▶ _Set tasks_:
a – Please print the stretch of the PR80791 patch message from "Wed Aug 21 13:42:00" through "(niter+1, +, -1)", word for word.
b – In the PR80791 patch message, what form is given for the doloop IV candidate?
----- Excerpted text -----
[PATCH v6 3/3] PR80791 Consider doloop cmp use in ivopts

Wed Aug 21 13:42:00 GMT 2019

On Wed, Aug 14, 2019 at 3:23 PM Kewen.Lin <linkw@linux.ibm.com> wrote:
>
> Hi!
>
> Comparing to the previous versions of implementation mainly based on the
> existing IV cands but zeroing the related group/use cost, this new one is based
> on Richard and Segher's suggestion introducing one doloop dedicated IV cand.
>
> Some key points are listed below:
>   1) New field doloop_p in struct iv_cand to indicate doloop dedicated IV cand.
>   2) Special name "doloop" assigned.
>   3) Doloop IV cand with form (niter+1, +, -1)
>   4) For doloop IV cand, no extra one cost like BIV, assign zero cost for step.
>   5) Support may_be_zero (regressed PR is in this case), the base of doloop IV
>      can be COND_EXPR, add handlings in cand_value_at and may_eliminate_iv.
>   6) Add more expr support in force_expr_to_var_cost for reasonable cost
>      calculation on the IV base with may_be_zero (like COND_EXPR).
----- Data lines -----
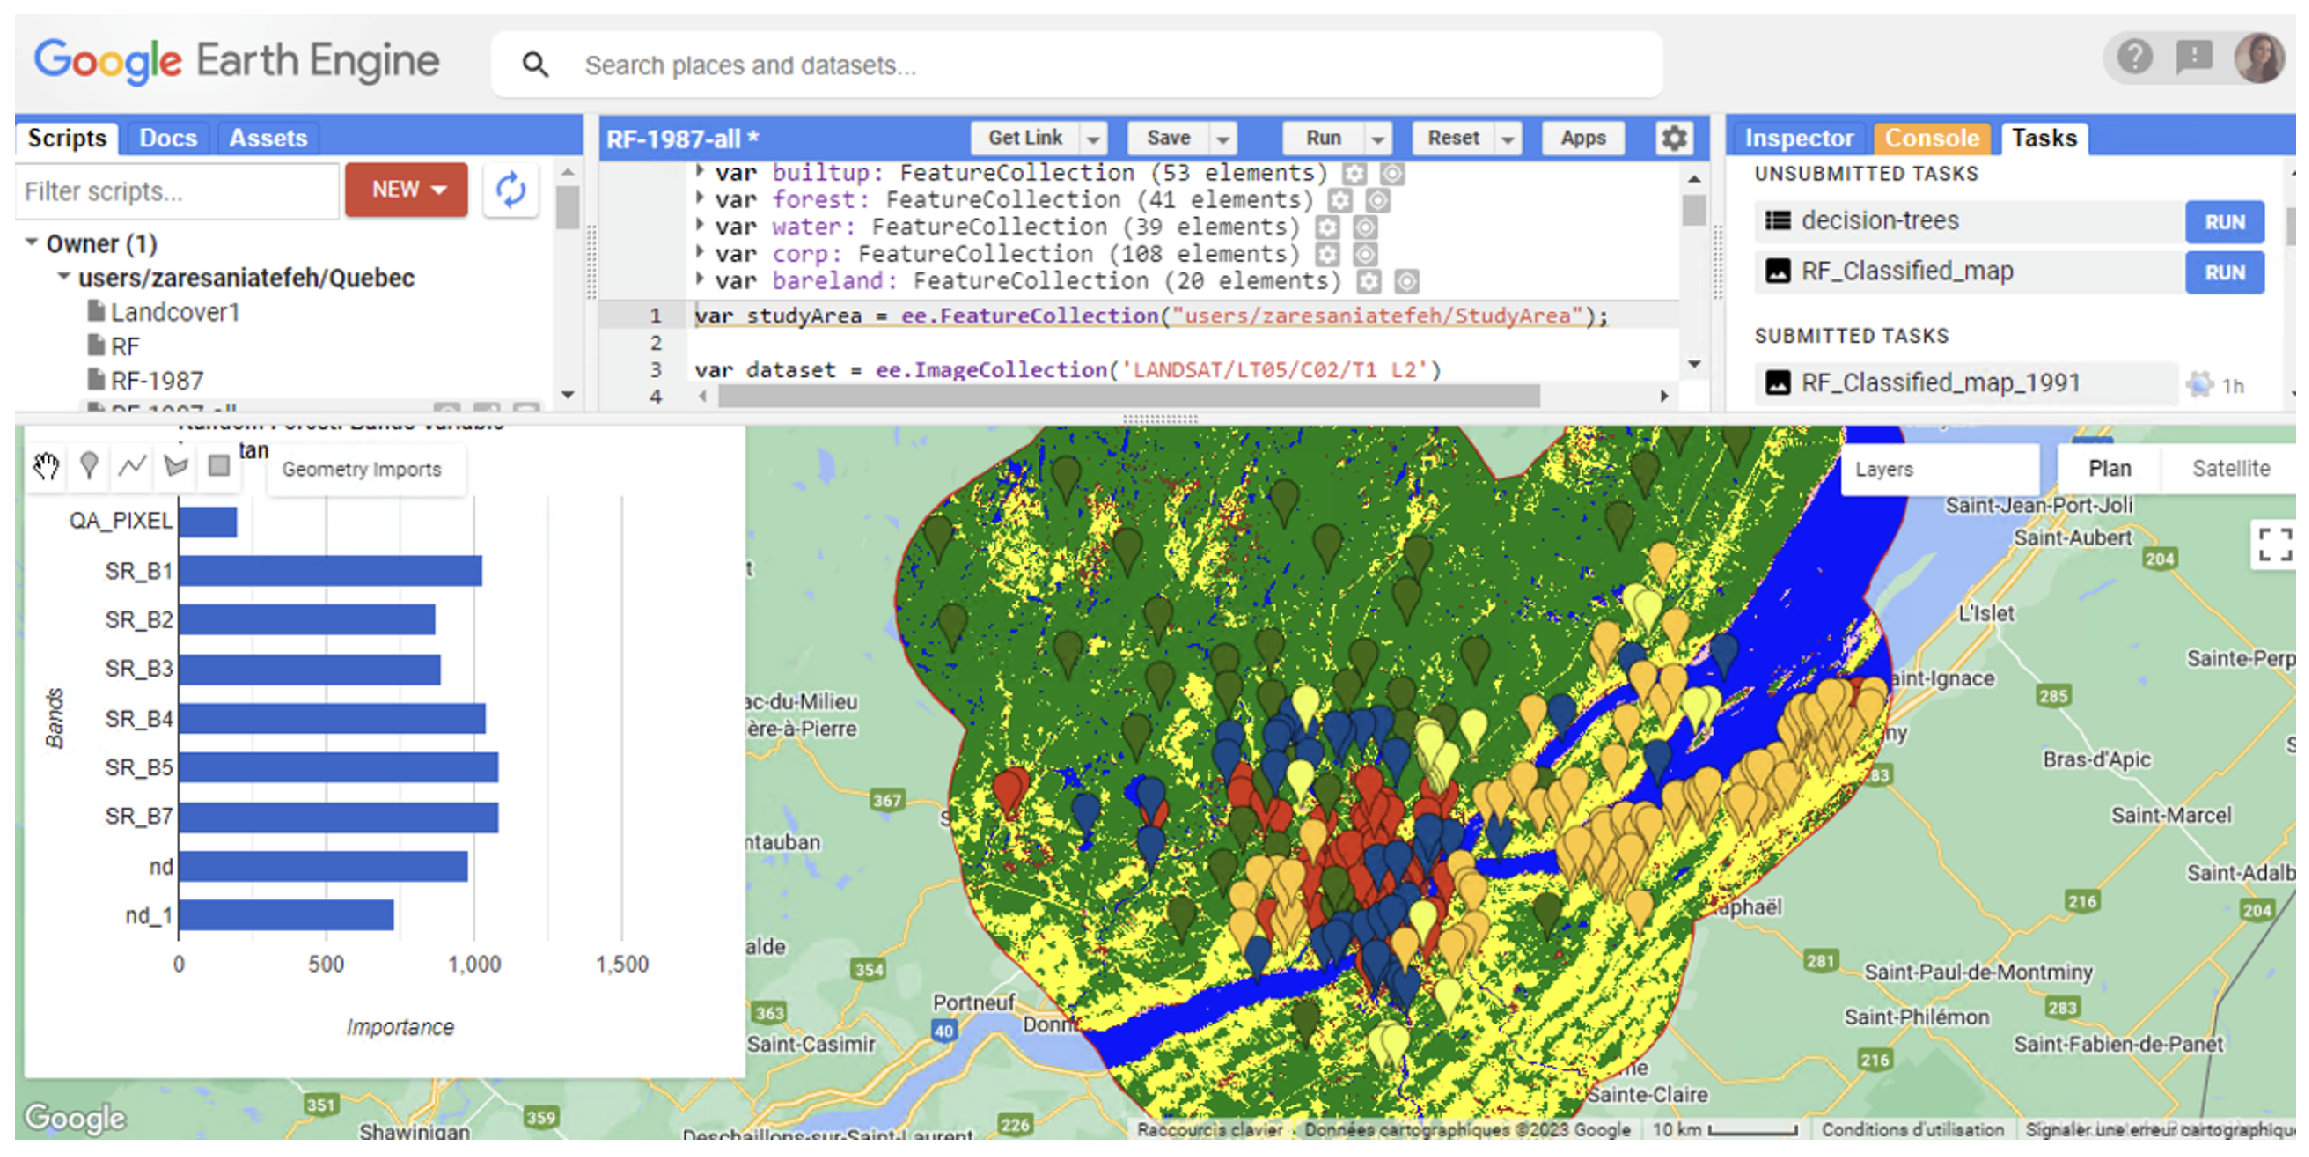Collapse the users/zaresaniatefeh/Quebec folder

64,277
-----
▶ _Exercise answers_:
a –
Wed Aug 21 13:42:00 GMT 2019

On Wed, Aug 14, 2019 at 3:23 PM Kewen.Lin <linkw@linux.ibm.com> wrote:
>
> Hi!
>
> Comparing to the previous versions of implementation mainly based on the
> existing IV cands but zeroing the related group/use cost, this new one is based
> on Richard and Segher's suggestion introducing one doloop dedicated IV cand.
>
> Some key points are listed below:
>   1) New field doloop_p in struct iv_cand to indicate doloop dedicated IV cand.
>   2) Special name "doloop" assigned.
>   3) Doloop IV cand with form (niter+1, +, -1)

b – (niter+1, +, -1)